What is Capital Gains Tax?
Capital Gains Tax is a tax on the profit or gains made from the sale of a capital asset. The tax is imposed on the difference between the selling price and the cost of the asset. In the Philippines, the CGT is imposed on the sale, exchange, or disposition of real property, shares of stock not traded in the stock exchange, and other capital assets not traded through a stock exchange.
How is Capital Gains Tax Computed?
The CGT is computed based on the net selling price, which is the selling price less the cost of the asset. The tax rate is a flat 6% of the net selling price or the fair market value, whichever is higher. The fair market value is determined by the Bureau of Internal Revenue (BIR) or the zonal value, whichever is higher. The zonal value is the value of the property as determined by the BIR based on its location and other factors.
Exemptions from Capital Gains Tax
There are some exemptions from CGT in the Philippines. For example, the sale of a principal residence or family home is exempt from CGT if the property has been owned and used by the seller as their principal residence for at least two years. The sale of properties acquired through inheritance or donation is also exempt from CGT.
Withholding Tax on Capital Gains
When selling assets in the Philippines, the buyer is required to withhold a certain percentage of the selling price as creditable withholding tax (CWT). For example, if the selling price is PHP 1,000,000, the buyer is required to withhold 6% or PHP 60,000 as CWT. The seller can then claim this amount as a credit against their income tax liability for the year.

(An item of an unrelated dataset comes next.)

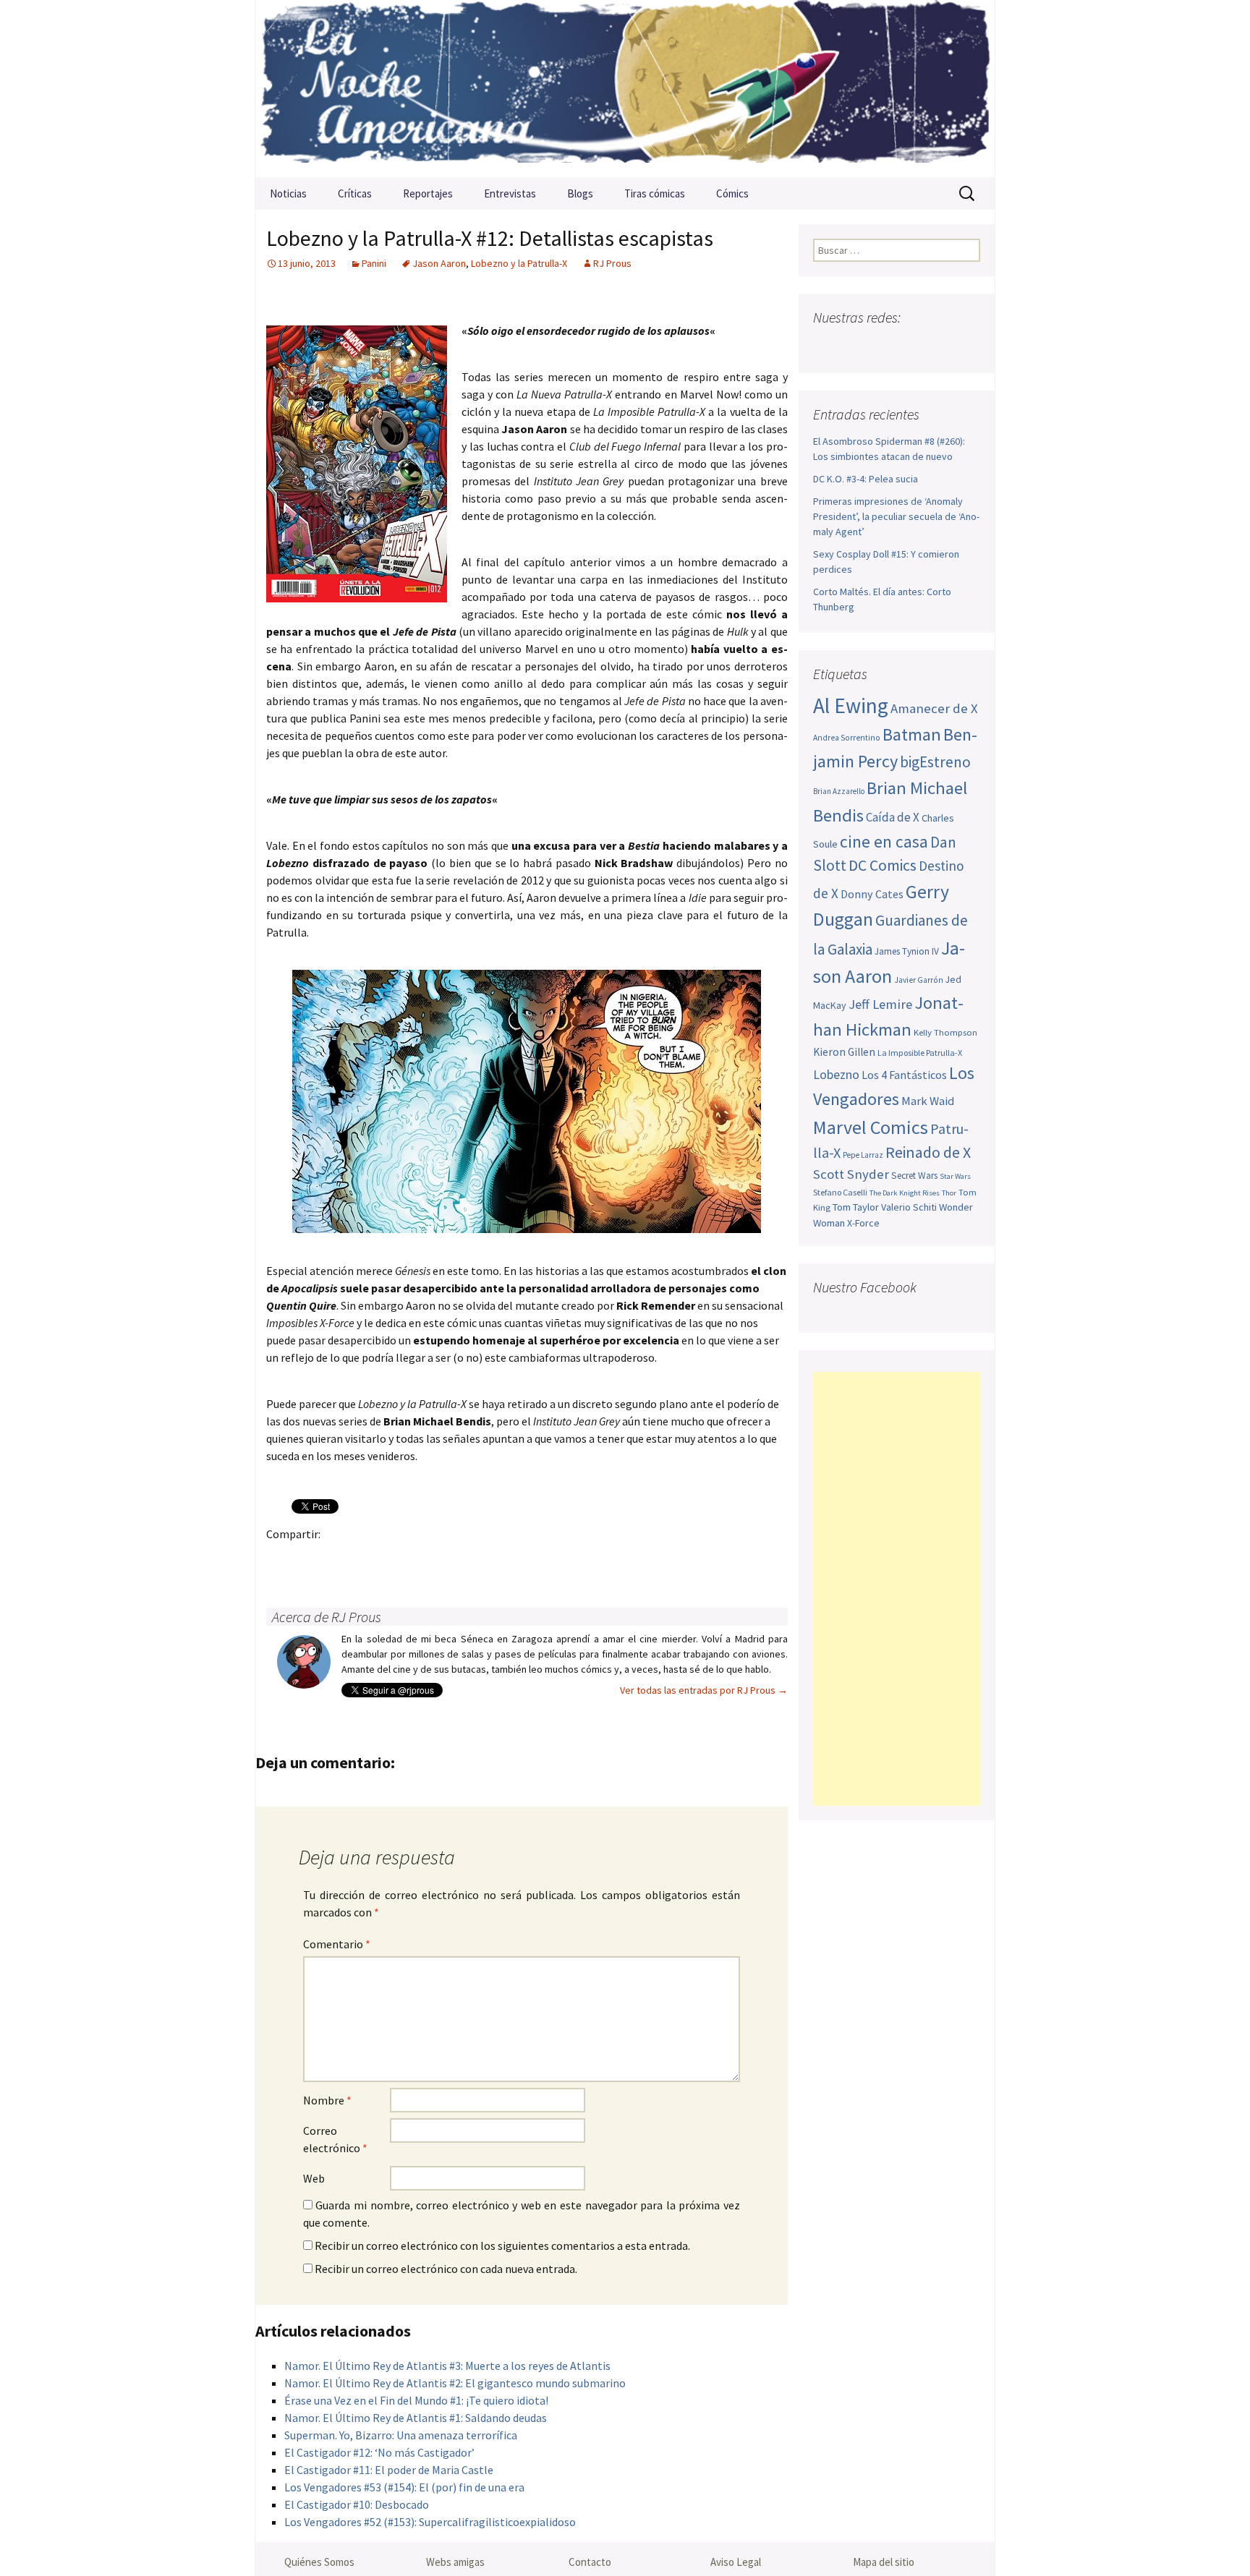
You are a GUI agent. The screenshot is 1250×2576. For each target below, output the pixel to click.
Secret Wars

How to Compute Withholding Tax on Capital Gains
The withholding tax on capital gains is computed based on the gross selling price, which is the selling price before deducting any expenses or taxes. The tax rate is a flat 6% of the gross selling price or the fair market value, whichever is higher. The buyer is required to remit the withholding tax to the BIR within ten days from the end of the month in which the transaction was made.
Conclusion
Selling assets in the Philippines can be a complicated process, especially when it comes to taxes. Understanding the basics of Capital Gains Tax and withholding tax can help you avoid any surprises and ensure that you comply with the law. If you need more information or assistance with selling assets, it is best to consult a tax professional or a lawyer.
Disclaimer: This blog post is for informational purposes only and should not be construed as legal or tax advice. Please consult a tax professional or a lawyer for specific advice regarding your situation.